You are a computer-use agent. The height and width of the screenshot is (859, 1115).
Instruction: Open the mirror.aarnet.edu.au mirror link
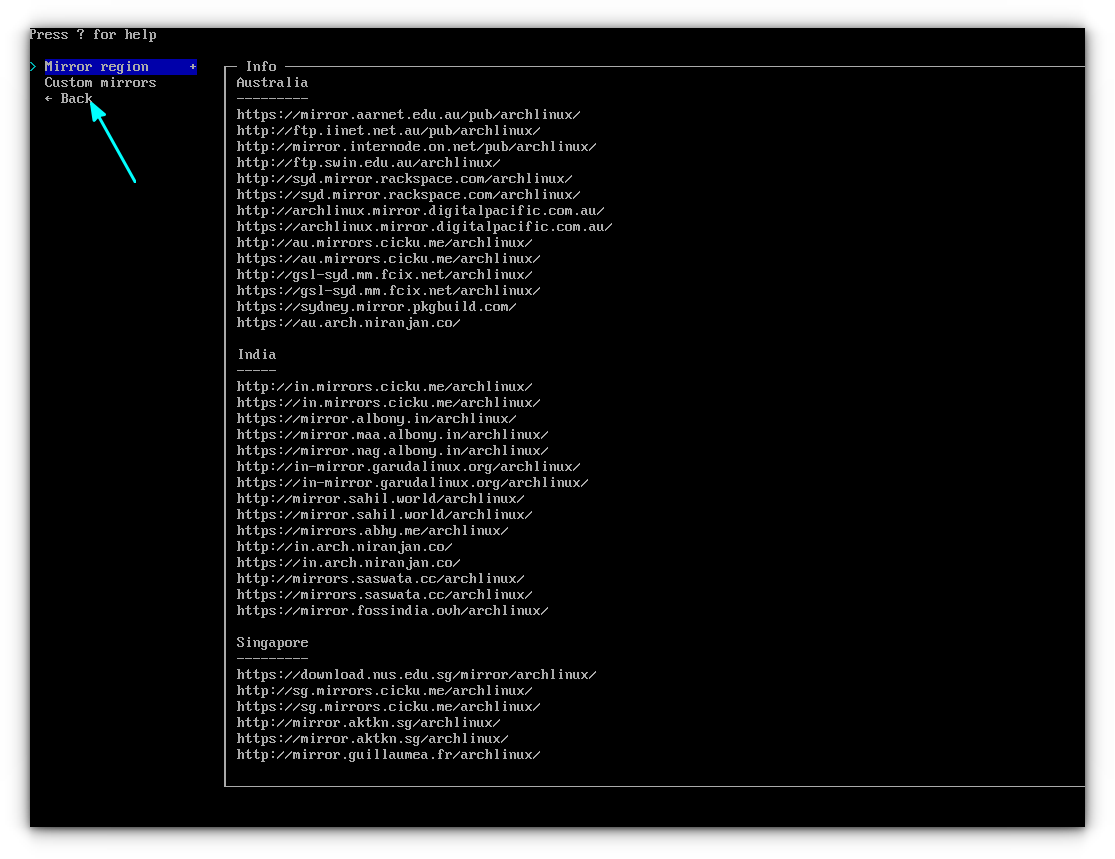click(x=407, y=114)
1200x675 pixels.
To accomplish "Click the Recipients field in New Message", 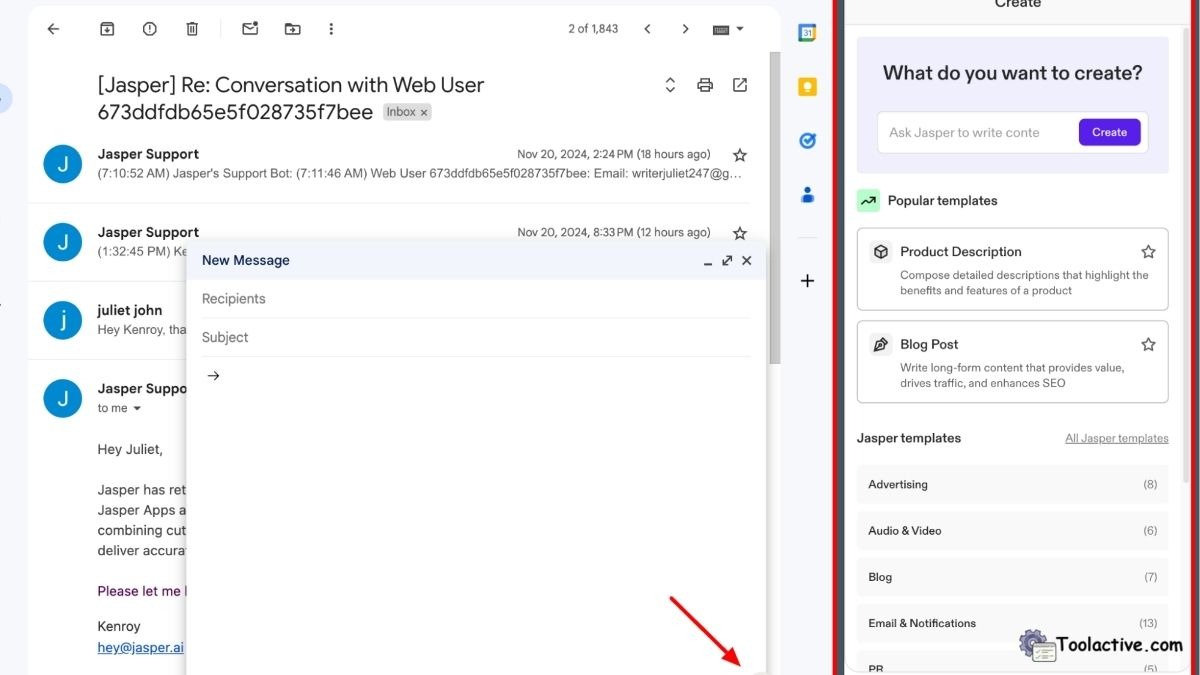I will click(475, 299).
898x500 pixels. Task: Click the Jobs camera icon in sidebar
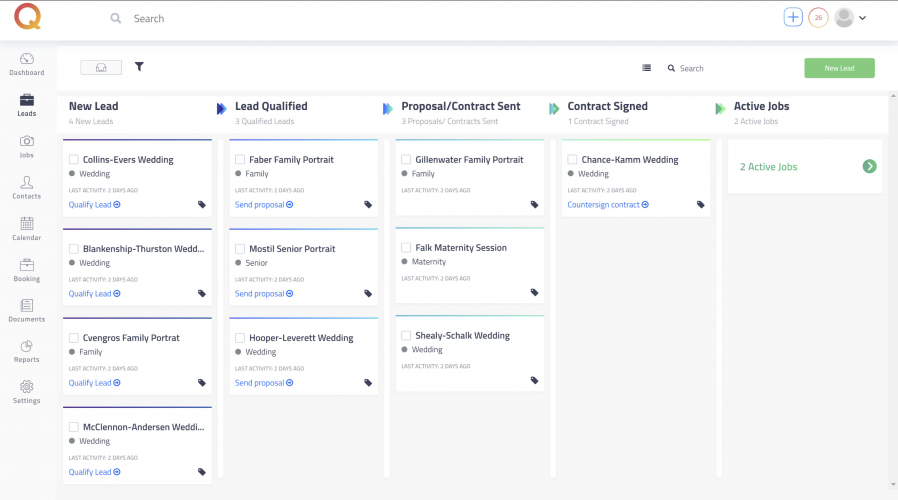click(x=26, y=146)
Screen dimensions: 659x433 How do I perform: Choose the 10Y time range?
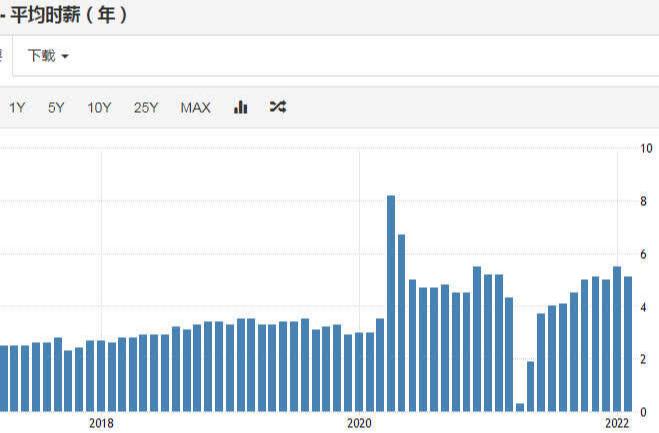coord(99,108)
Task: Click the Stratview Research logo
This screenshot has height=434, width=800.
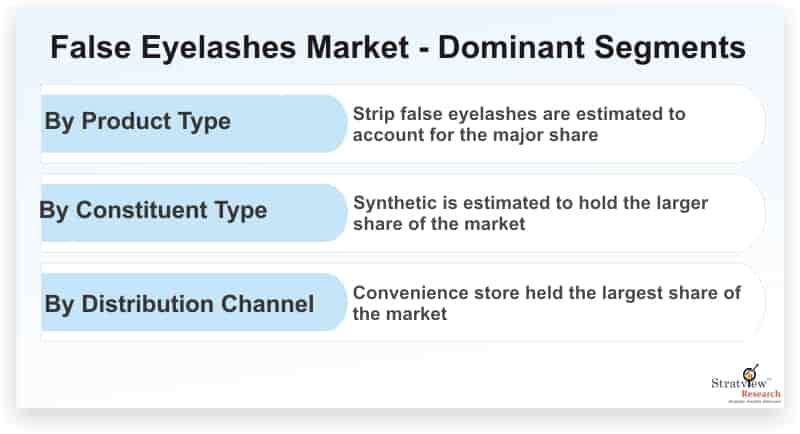Action: point(746,384)
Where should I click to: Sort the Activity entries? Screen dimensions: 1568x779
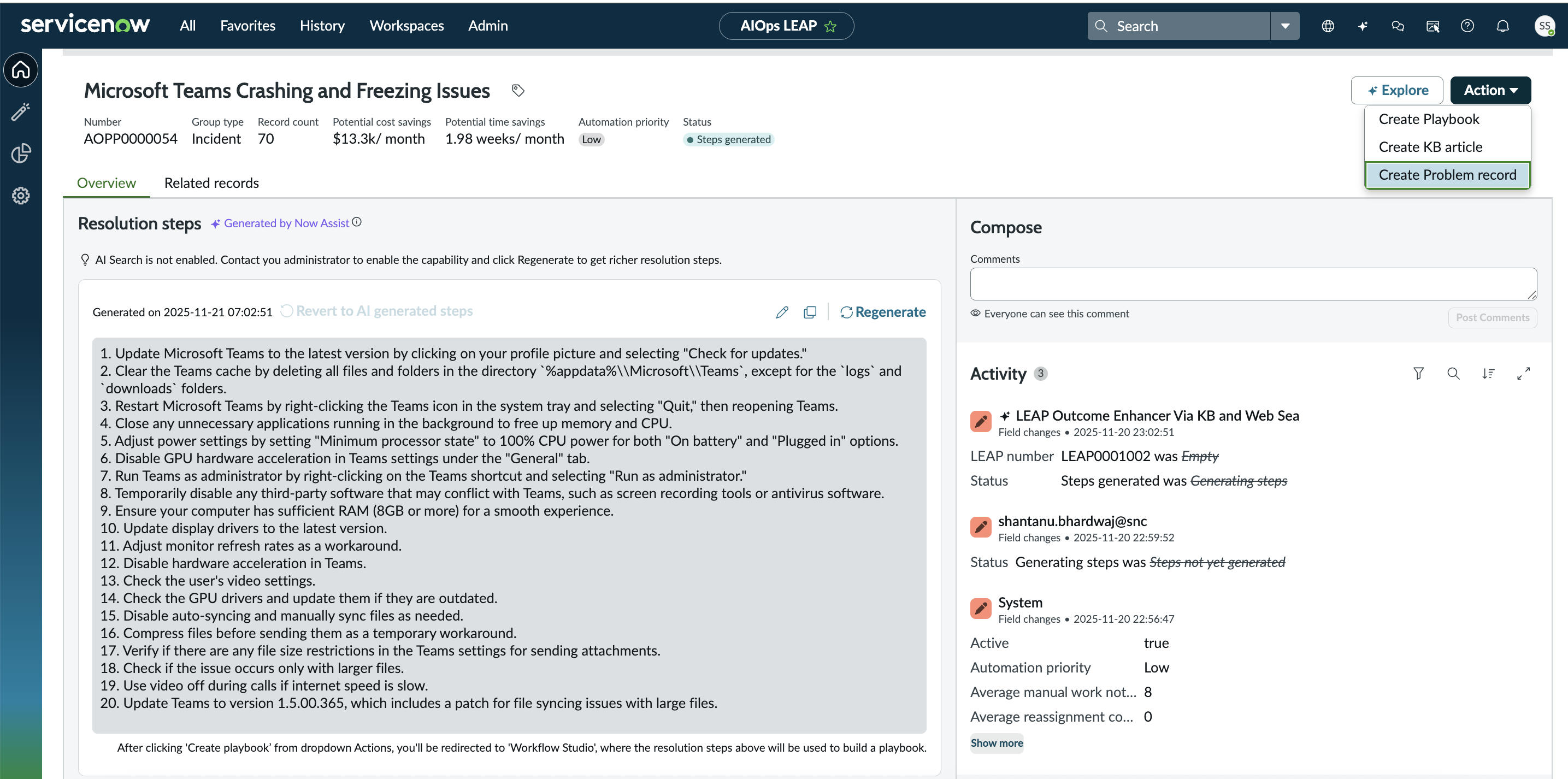(1488, 374)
# # # # #
Problem details: Restate word for word the lines from the one holding "Task: Click the Stratview Research logo" down through the last line of the records above, and do not include the pictures.

Written response:
Task: Click the Stratview Research logo
This screenshot has height=434, width=800.
Action: point(746,384)
Where should I click to: Sort the Activity entries? Screen dimensions: 1568x779
(1488, 374)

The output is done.